Tribune Chief Reporter

aturnquest@tribunemedia.net

RIGHTS Bahamas (RB) yesterday condemned the deportation of people born in The Bahamas and reiterated its call for the Department of Immigration to end the practice.

A deportation list for November 24 was filed by the department in habeas corpus application hearings in the Supreme Court on Tuesday, and it revealed at least five people born in The Bahamas had been deported last month.

Three of those people on the list were children, the youngest of whom was just three days old at the time of his or her deportation while the others are both two years old.

One person on the list was a woman born in 1971 and RB has said she may have been a Bahamian citizen because most people living in the country were automatically regularised when the country gained independence in 1973.

“The most concerning aspect of this travesty is that the November 24 list represented a routine deportation exercise,” RB noted. “Literally hundreds of Bahamian-born individuals with the constitutional right to be registered as citizens may have been expelled over the years.

“Rights Bahamas calls upon the government to rein in this lawless and dangerous department immediately, before anyone else is wrongfully deported. We also call on the Ministry of Foreign Affairs to do all it can to find these lost souls in Haiti and bring them home again.

“Coming after the explicit statement by Immigration Minister Brent Symonette that The Bahamas should not be deporting people born in the country, and the sustained outcry from the international human rights community, this revelation is further confirmation that the Immigration Department is a rogue entity which consistently operates as if it is above the law.”

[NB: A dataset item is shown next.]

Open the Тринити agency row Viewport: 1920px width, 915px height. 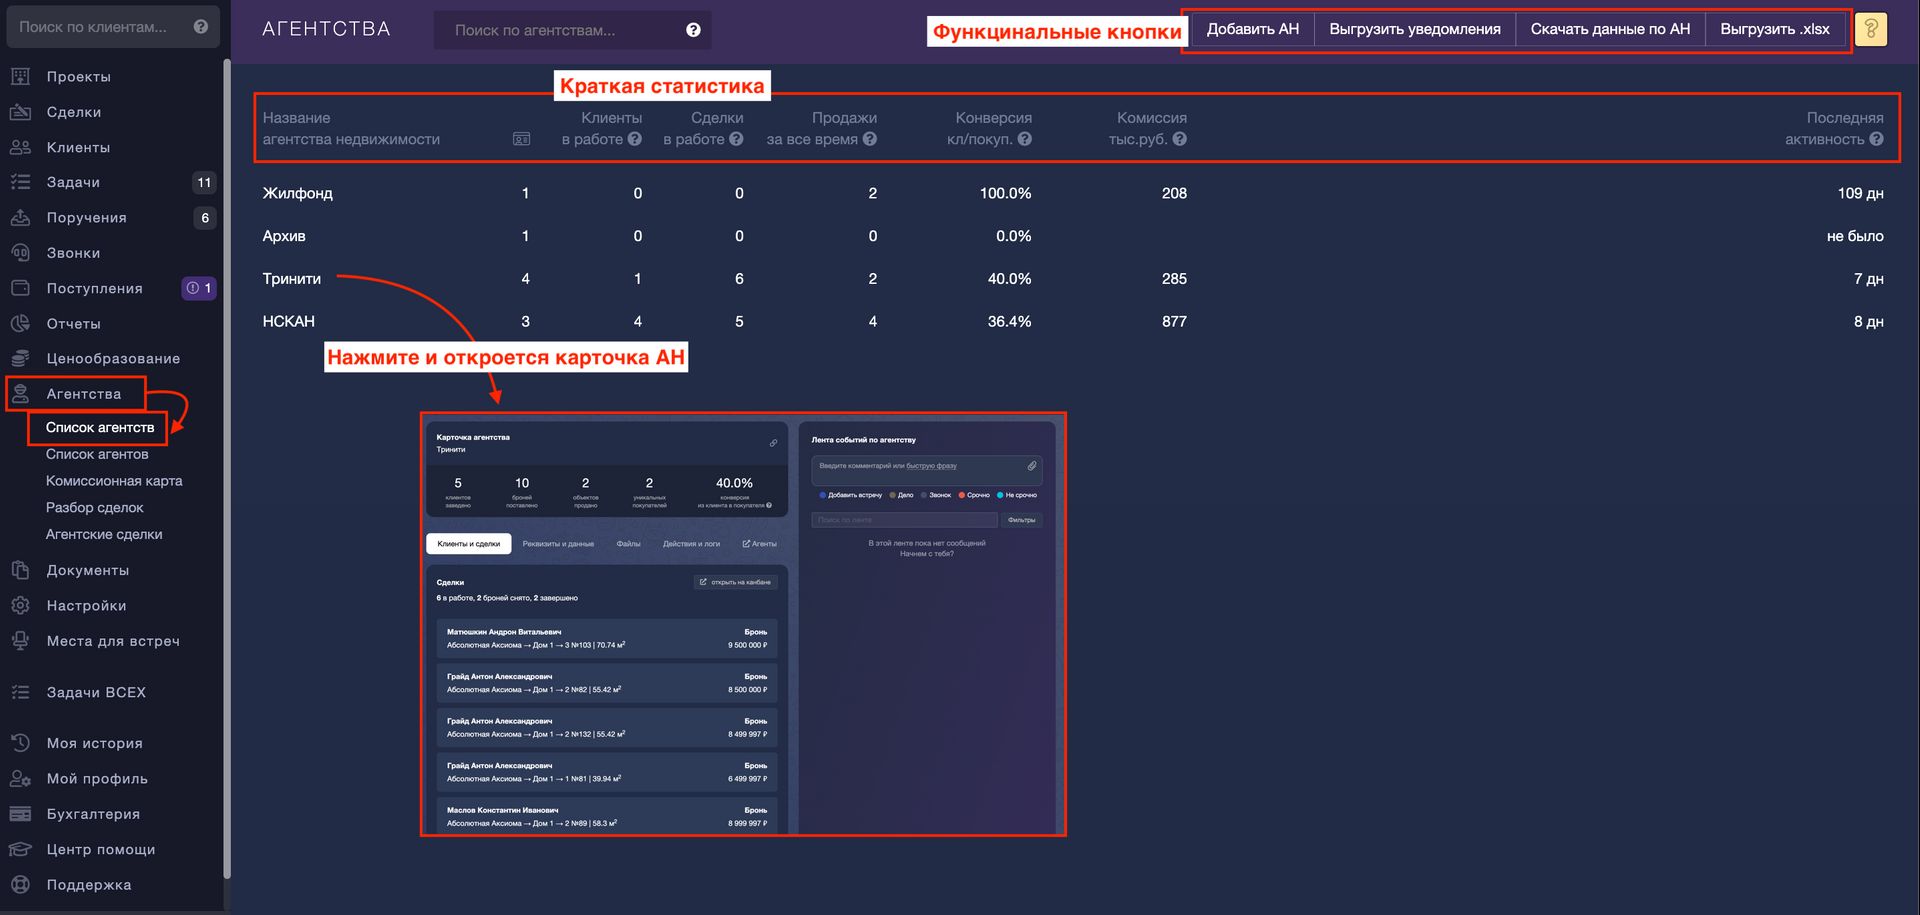[292, 279]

The applications for habeas corpus writs were filed in the Supreme Court against the attorney general, minister of immigration, director of immigration and superintendent of the CRDC

The government will have to prove the lawfulness of the detention in 13 separate cases before Supreme Court Justice Gregory Hilton in late January.

Among those is the high-profile habeas corpus case of Jean Rony Jean-Charles.

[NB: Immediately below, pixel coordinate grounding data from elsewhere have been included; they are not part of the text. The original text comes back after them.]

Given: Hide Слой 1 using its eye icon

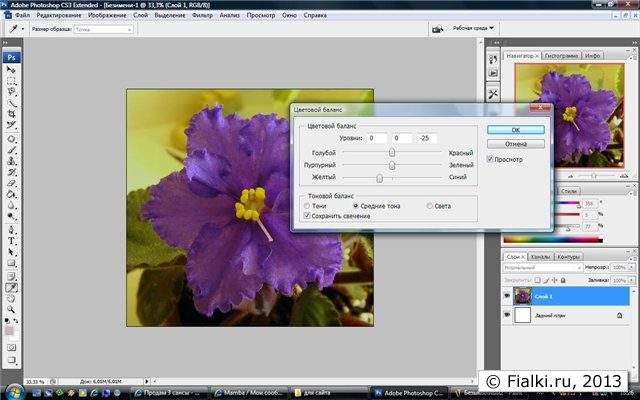Looking at the screenshot, I should pyautogui.click(x=508, y=296).
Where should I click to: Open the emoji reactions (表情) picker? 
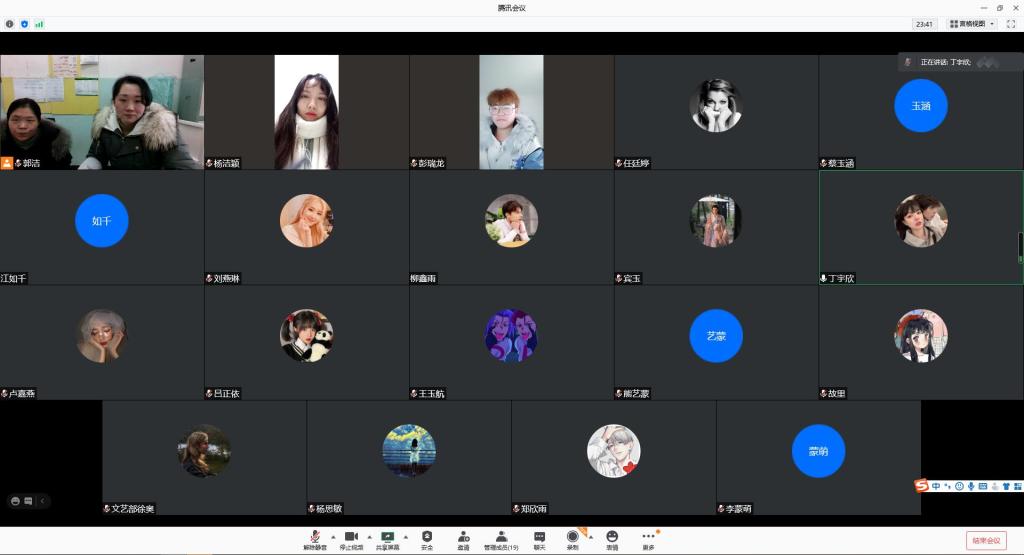[x=612, y=538]
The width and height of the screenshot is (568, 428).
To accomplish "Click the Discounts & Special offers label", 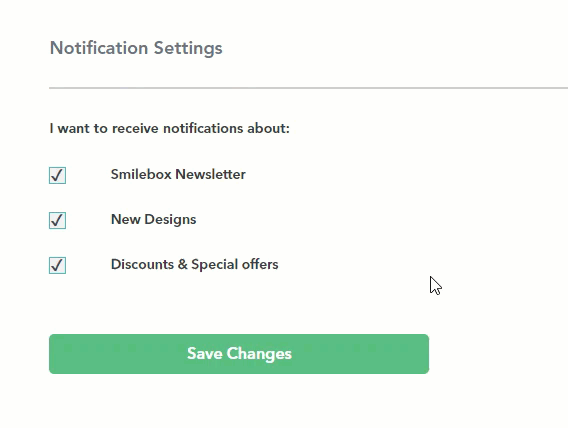I will click(195, 264).
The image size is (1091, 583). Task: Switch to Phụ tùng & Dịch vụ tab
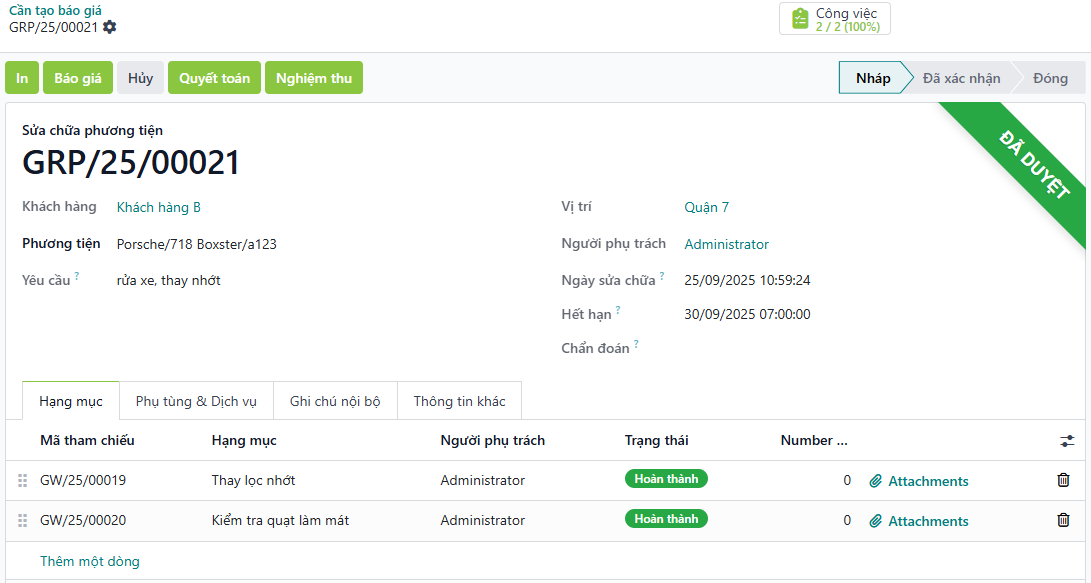click(196, 401)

Director of Immigration William Pratt confirmed to The Tribune that Mr Jean-Charles, who relatives said was born and raised in the Bahamas to Haitian parents, had been flown to Haiti.

Mr Pratt said Mr Jean-Charles was sent to Port au Prince, Haiti on November 24 after not being able to prove he was in the country legally.

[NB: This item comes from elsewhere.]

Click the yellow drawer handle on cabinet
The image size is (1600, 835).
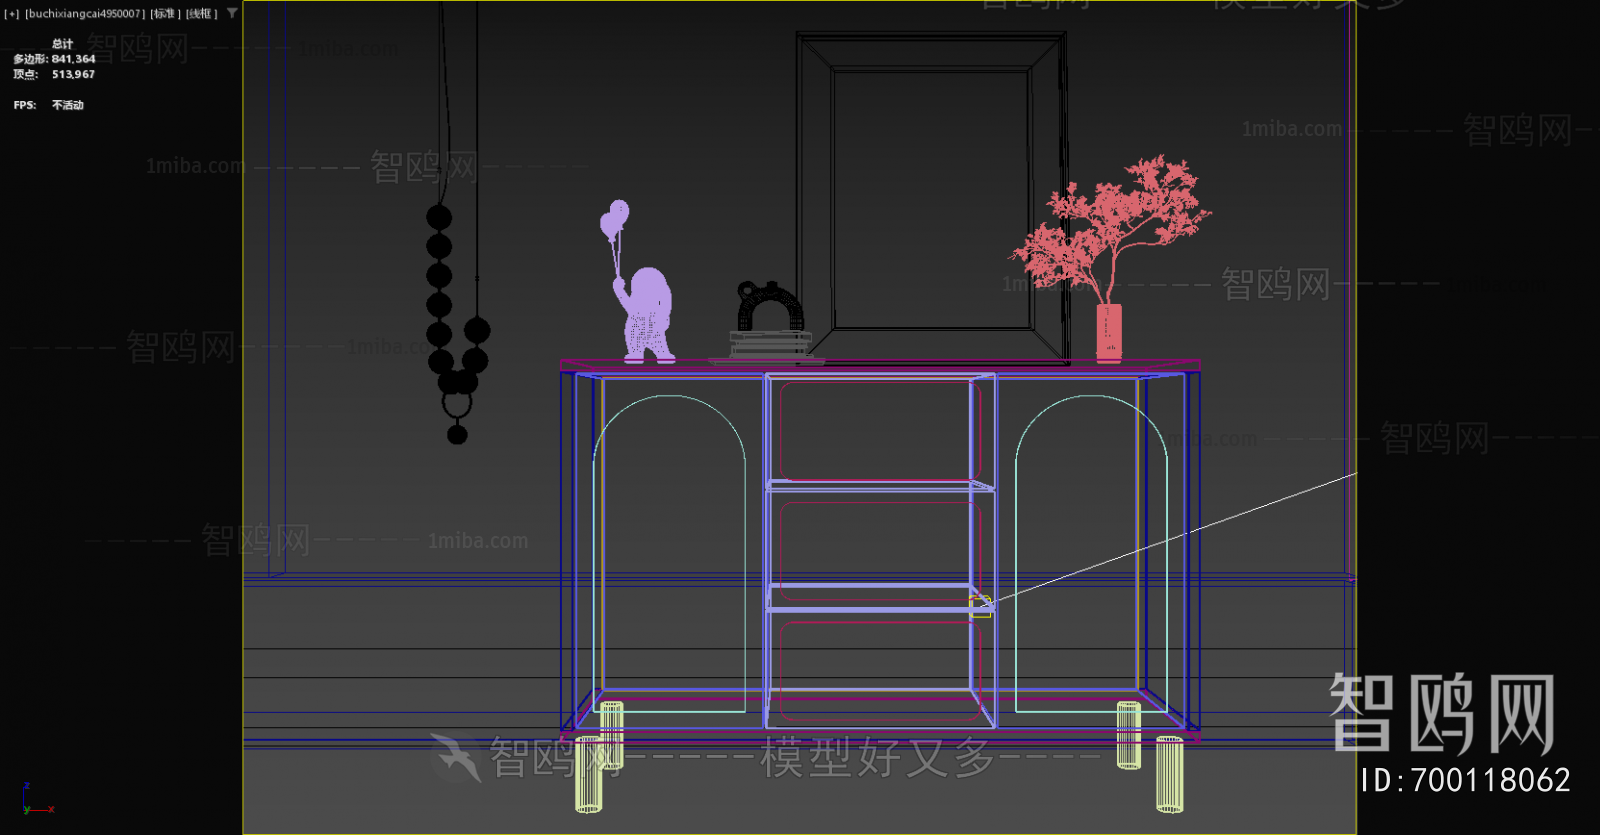(980, 605)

Asked to respond, Immigration Minister Brent Symonette said people who are born in the Bahamas to undocumented foreign parents are “not usually” deported, adding he would be “disappointed” if this practice was being carried out.

Mr Symonette, however, stressed that under Bahamian law if a person is born in the Bahamas to parents who are not legal residents they would not qualify for automatic citizenship but rather have the right to apply to receive it at age 18.

On Tuesday, the Supreme Court gave the government an additional 21 days to produce Mr Jean-Charles and provide evidence justifying his deportation or be held in contempt of court.

That morning the Department of Immigration deported 114 irregular Haitian migrants on Bahamasair, according to Enforcement Unit chief Kirklyn Neely, who told The Nassau Guardian the trip cost taxpayers $40,000.